=== Instructions for the task ===
Return the stretch of the records from the line containing "1456x820 pixels. Task: Click" through the line containing "(x=7, y=38)", both included, character for character.

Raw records
□ □ □

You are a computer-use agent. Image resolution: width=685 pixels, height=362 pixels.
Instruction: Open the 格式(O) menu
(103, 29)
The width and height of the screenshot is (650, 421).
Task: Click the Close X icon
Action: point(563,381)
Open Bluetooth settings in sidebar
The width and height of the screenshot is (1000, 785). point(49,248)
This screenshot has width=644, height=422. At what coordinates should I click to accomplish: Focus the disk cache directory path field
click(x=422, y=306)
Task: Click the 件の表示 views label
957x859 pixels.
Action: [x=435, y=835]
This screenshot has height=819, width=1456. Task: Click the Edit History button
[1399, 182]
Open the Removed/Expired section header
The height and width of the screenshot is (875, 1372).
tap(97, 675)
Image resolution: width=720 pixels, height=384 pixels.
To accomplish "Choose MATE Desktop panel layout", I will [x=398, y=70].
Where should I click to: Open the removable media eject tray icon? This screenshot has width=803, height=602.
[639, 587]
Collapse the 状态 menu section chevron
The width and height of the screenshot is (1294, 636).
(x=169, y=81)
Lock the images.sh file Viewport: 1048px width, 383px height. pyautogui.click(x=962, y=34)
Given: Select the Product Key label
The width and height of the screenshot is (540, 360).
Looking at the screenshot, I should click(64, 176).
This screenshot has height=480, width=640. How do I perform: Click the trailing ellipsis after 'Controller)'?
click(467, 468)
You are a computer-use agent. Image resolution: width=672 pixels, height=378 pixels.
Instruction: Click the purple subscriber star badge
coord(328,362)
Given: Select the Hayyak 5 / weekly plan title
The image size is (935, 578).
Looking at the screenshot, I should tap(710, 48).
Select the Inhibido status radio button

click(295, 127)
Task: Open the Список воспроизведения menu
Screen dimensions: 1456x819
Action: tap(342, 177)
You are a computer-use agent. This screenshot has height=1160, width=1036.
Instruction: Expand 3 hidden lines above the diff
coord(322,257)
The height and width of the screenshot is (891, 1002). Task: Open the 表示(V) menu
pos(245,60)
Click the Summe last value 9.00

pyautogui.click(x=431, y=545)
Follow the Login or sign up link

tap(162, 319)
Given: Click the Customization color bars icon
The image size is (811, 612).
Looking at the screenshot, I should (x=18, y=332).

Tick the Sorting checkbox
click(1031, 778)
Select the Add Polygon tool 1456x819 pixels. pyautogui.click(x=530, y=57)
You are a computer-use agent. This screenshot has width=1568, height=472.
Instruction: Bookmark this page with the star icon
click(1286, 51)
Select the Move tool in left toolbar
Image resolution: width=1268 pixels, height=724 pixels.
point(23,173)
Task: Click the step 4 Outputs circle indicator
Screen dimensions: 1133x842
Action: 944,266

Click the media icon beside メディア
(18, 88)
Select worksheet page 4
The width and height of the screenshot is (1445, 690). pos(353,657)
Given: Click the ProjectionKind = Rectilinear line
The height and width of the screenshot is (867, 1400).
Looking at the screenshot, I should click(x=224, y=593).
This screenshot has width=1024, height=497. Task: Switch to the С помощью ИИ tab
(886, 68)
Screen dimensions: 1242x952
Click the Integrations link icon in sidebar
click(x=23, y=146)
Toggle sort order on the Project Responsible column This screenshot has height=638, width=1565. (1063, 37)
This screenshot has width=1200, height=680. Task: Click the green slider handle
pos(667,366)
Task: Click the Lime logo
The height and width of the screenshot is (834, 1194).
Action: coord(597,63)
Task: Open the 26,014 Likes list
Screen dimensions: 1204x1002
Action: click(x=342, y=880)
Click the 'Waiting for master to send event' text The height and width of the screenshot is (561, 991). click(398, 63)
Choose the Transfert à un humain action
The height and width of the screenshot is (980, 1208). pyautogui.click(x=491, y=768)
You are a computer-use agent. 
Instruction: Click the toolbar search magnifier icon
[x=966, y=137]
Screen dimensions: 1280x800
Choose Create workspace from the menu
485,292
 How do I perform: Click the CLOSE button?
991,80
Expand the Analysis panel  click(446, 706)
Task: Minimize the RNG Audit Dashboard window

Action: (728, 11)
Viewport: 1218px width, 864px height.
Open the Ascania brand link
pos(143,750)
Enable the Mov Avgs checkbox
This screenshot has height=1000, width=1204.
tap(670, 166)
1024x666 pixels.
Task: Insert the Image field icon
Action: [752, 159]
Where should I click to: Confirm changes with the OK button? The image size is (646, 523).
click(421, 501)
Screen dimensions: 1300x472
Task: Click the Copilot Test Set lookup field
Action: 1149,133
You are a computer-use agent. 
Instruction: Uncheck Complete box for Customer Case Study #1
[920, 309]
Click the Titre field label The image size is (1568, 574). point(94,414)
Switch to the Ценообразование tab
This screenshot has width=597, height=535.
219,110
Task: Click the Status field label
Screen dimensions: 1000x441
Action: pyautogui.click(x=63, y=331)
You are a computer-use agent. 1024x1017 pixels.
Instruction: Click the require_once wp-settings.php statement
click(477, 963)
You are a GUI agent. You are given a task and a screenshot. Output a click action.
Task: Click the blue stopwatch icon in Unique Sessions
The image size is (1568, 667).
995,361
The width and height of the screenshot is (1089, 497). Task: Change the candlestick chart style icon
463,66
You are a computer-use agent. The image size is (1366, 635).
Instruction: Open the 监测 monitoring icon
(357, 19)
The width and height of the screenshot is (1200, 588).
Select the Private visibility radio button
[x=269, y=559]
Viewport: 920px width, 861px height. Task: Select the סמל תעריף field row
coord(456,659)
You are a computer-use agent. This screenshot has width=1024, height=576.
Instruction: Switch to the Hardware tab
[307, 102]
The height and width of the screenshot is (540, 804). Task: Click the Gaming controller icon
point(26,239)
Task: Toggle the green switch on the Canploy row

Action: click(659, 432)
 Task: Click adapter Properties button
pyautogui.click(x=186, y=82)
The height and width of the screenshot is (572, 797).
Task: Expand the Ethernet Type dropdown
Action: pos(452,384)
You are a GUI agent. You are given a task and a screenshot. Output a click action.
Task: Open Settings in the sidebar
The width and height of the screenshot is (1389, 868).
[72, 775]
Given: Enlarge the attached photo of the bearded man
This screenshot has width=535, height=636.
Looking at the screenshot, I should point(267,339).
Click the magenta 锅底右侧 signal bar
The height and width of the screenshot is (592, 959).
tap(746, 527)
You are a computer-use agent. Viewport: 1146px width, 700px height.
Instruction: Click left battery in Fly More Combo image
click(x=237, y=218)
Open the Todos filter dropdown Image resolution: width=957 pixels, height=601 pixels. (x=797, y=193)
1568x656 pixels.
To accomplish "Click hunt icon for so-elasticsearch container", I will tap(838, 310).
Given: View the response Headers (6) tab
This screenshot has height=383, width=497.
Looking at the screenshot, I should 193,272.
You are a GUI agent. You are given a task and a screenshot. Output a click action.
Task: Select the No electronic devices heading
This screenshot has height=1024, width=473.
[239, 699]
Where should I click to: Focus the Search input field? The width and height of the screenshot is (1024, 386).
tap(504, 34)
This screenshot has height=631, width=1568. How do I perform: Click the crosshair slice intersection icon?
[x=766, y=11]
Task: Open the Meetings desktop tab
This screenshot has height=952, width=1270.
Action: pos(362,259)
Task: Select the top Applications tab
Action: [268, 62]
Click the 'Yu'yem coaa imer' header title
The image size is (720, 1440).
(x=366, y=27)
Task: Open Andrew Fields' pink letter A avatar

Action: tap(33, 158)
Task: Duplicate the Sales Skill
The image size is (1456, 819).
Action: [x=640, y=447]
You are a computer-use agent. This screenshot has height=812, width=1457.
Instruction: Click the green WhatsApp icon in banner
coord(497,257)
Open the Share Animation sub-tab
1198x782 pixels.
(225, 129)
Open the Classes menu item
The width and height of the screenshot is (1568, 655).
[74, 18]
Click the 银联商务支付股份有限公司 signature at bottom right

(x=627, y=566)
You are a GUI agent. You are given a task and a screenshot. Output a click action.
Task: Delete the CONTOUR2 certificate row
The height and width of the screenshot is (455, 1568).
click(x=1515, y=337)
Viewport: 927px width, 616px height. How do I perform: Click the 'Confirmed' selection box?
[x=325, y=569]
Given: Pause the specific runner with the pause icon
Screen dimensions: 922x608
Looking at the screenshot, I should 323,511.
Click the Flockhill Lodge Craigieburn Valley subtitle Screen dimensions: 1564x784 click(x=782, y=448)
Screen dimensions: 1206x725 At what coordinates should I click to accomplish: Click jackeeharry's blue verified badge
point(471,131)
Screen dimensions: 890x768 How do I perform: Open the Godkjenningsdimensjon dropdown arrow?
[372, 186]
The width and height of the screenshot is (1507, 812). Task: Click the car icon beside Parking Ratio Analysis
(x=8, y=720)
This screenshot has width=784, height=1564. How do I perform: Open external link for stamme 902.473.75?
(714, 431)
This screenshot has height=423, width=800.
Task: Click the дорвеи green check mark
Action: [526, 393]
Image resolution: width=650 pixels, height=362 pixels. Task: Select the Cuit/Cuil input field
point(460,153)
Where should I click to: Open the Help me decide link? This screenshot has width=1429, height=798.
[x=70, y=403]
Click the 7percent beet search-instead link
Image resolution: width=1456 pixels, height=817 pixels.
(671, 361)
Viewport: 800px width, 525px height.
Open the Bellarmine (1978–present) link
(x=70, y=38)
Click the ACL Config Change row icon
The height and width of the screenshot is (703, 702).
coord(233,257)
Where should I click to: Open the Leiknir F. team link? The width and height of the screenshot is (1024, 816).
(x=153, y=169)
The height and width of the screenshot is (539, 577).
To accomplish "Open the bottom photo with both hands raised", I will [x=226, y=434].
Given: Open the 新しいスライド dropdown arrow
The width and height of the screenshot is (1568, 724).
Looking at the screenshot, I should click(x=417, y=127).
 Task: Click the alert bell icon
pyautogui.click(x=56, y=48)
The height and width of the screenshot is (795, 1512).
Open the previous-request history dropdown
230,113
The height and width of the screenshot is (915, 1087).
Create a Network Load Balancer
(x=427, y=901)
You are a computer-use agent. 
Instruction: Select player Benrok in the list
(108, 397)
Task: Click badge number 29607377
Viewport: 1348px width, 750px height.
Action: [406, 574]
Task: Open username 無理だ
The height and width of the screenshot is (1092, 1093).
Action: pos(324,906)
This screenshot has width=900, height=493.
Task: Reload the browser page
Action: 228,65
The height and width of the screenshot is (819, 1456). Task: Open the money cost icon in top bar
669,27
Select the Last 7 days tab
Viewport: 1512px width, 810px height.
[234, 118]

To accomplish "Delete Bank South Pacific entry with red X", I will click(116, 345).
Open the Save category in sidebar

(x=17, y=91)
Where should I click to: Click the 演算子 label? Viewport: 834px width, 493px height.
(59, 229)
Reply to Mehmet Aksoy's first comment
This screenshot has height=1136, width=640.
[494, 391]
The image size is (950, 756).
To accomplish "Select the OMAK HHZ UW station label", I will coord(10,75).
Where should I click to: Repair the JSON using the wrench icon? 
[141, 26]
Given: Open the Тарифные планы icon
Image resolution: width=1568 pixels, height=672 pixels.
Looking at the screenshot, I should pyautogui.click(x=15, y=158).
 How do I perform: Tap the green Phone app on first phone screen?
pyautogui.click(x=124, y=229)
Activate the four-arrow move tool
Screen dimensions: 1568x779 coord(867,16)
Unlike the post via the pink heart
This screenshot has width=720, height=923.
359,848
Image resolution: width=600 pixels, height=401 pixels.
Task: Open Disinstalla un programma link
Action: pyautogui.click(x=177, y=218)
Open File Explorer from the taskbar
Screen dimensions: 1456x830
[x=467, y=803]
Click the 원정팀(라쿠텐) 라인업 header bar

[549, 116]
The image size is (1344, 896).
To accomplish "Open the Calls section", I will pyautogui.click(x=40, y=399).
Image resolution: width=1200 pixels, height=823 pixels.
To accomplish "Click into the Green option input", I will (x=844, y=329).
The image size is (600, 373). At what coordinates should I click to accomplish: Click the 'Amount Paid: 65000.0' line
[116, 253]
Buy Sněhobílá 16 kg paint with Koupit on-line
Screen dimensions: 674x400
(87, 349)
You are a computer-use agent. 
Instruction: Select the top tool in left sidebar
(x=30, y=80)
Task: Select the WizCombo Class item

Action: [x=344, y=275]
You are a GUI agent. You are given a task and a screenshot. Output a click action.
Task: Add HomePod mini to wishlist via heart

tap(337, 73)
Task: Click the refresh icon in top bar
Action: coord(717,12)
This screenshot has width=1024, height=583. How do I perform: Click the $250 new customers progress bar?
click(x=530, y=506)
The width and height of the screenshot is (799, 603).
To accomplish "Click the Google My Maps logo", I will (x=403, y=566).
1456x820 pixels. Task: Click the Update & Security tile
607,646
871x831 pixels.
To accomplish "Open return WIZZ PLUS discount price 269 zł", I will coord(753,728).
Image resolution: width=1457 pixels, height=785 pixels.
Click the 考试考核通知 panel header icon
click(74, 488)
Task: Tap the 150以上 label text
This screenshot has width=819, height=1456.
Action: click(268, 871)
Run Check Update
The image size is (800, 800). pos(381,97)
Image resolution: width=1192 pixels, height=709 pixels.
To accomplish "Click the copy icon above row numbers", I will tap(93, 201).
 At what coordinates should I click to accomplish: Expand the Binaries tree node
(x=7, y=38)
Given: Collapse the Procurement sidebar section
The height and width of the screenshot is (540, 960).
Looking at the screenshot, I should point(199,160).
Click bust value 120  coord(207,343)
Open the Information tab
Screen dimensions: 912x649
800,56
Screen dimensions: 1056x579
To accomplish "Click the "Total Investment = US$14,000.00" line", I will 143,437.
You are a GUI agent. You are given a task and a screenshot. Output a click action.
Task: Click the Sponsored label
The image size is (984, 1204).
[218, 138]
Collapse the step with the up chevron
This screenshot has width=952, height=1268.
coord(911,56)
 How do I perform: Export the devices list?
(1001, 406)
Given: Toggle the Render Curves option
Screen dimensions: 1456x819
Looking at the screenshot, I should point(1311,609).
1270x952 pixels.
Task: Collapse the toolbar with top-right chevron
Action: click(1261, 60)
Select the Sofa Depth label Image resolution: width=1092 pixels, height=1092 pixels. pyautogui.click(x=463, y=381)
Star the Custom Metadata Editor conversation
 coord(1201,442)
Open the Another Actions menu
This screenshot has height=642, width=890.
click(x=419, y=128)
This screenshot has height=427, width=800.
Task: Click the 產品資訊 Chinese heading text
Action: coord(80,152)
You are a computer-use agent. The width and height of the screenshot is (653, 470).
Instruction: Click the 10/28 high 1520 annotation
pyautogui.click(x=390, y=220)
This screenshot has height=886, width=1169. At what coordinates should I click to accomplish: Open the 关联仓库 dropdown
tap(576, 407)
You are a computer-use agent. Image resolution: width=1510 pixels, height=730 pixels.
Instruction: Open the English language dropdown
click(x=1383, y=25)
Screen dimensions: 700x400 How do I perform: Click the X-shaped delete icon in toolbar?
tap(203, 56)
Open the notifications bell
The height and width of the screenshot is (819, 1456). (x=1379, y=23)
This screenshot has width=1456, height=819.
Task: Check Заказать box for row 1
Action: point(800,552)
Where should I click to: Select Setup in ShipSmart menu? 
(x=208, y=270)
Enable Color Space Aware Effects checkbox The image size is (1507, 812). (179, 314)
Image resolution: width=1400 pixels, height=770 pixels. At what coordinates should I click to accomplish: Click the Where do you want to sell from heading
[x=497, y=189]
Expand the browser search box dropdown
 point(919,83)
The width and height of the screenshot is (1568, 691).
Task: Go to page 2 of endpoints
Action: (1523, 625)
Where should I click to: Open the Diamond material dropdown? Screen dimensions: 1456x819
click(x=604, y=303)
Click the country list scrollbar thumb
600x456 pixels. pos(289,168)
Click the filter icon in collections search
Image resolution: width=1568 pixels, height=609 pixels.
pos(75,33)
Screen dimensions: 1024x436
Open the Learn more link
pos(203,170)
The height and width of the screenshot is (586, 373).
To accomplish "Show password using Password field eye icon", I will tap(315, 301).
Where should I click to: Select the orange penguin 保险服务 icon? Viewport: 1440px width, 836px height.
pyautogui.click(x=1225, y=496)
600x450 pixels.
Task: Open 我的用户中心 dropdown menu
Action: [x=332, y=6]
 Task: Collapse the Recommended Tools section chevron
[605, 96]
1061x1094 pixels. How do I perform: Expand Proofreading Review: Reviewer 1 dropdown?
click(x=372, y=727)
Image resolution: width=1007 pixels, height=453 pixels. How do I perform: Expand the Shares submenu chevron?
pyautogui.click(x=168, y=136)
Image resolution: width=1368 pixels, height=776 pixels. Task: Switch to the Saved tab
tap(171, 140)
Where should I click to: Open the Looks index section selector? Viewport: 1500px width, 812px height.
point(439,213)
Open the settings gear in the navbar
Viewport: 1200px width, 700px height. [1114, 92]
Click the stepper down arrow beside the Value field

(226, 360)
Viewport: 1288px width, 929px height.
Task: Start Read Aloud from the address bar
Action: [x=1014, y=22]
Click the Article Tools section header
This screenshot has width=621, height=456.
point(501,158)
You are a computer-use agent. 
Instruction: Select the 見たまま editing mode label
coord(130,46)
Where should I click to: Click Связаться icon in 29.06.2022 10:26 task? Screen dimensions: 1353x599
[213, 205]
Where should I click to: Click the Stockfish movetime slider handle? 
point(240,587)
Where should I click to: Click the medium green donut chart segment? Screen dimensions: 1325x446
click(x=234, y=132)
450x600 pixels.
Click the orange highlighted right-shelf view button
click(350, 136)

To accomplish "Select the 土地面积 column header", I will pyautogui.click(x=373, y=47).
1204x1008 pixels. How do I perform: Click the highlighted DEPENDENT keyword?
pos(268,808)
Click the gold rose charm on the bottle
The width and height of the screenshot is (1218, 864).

□ □ □

=== Output of the task ===
1456x820 pixels. Task: Click the Update & Security tile
607,646
871x831 pixels.
To accomplish "Open return WIZZ PLUS discount price 269 zł", I will coord(753,728).
Image resolution: width=1457 pixels, height=785 pixels.
Click the 考试考核通知 panel header icon
click(74, 488)
Task: Tap the 150以上 label text
This screenshot has width=819, height=1456.
Action: click(268, 871)
Run Check Update
The image size is (800, 800). pos(381,97)
Image resolution: width=1192 pixels, height=709 pixels.
To accomplish "Click the copy icon above row numbers", I will tap(93, 201).
 At what coordinates should I click to accomplish: Expand the Binaries tree node
(x=7, y=38)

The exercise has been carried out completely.